I set it on the bed. Not folded. Not arranged for him to find. Just there, on the white sheets where we made love this afternoon, and where it hopefully won’t be noticed until after I’m gone.
I zip the suitcase.
The wheels are loud on the hardwood. The living room opens up around me.
Alec is standing by the kitchen counter.
Not leaning against it the way he was an hour ago when he told me about his risotto and his body heat radiated toward me and I was briefly, intensely aware that there was a bedroom in this brownstone and we were not in it.

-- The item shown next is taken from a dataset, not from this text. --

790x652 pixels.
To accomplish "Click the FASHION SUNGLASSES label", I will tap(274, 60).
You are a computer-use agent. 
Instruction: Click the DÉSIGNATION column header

He’s standing with his arms at his sides, his body held in the rigid stillness of a man who has been listening to every sound from the bedroom and waiting for me to emerge.
He sees the suitcase. I watch it register on his face. The flinch. The brief close of his eyes. The set of his jaw when he opens them again. He was hoping I’d come out without it.

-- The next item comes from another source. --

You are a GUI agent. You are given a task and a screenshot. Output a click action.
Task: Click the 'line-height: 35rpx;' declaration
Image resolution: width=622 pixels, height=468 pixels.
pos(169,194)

“Ella. Don’t go. Not like this.” His voice is low and rough. “Stay tonight. We can talk in the morning.”
I roll my suitcase toward the small foyer. “There’s nothing to talk about in the morning that’s different from right now.”
He frowns. “Yes, there is. Everything you saw today, the brownstone, Lucia’s, the neighborhood. This is me. I’m the same person who brought you here a few hours ago.”
I shake my head. “You’re the same person who sat across from me for ten days and chose, every single day, not to tell me who you were.” I stop walking. Turn to face him. “I found out who you are from strangers with cameras on a public sidewalk, Alec.”
He’s quiet. His hand goes to the back of his neck, the gesture of a man whose composure is failing. “It wasn’t like that.”
“No? I was standing there, holding your hand, and I was the only person on that street who didn’t know who Alec Beckett really was.
My face is in those photographs now. Attached to a nine-billion-dollar story I knew nothing about.
” My voice is level. Not loud. I don’t need it to be loud.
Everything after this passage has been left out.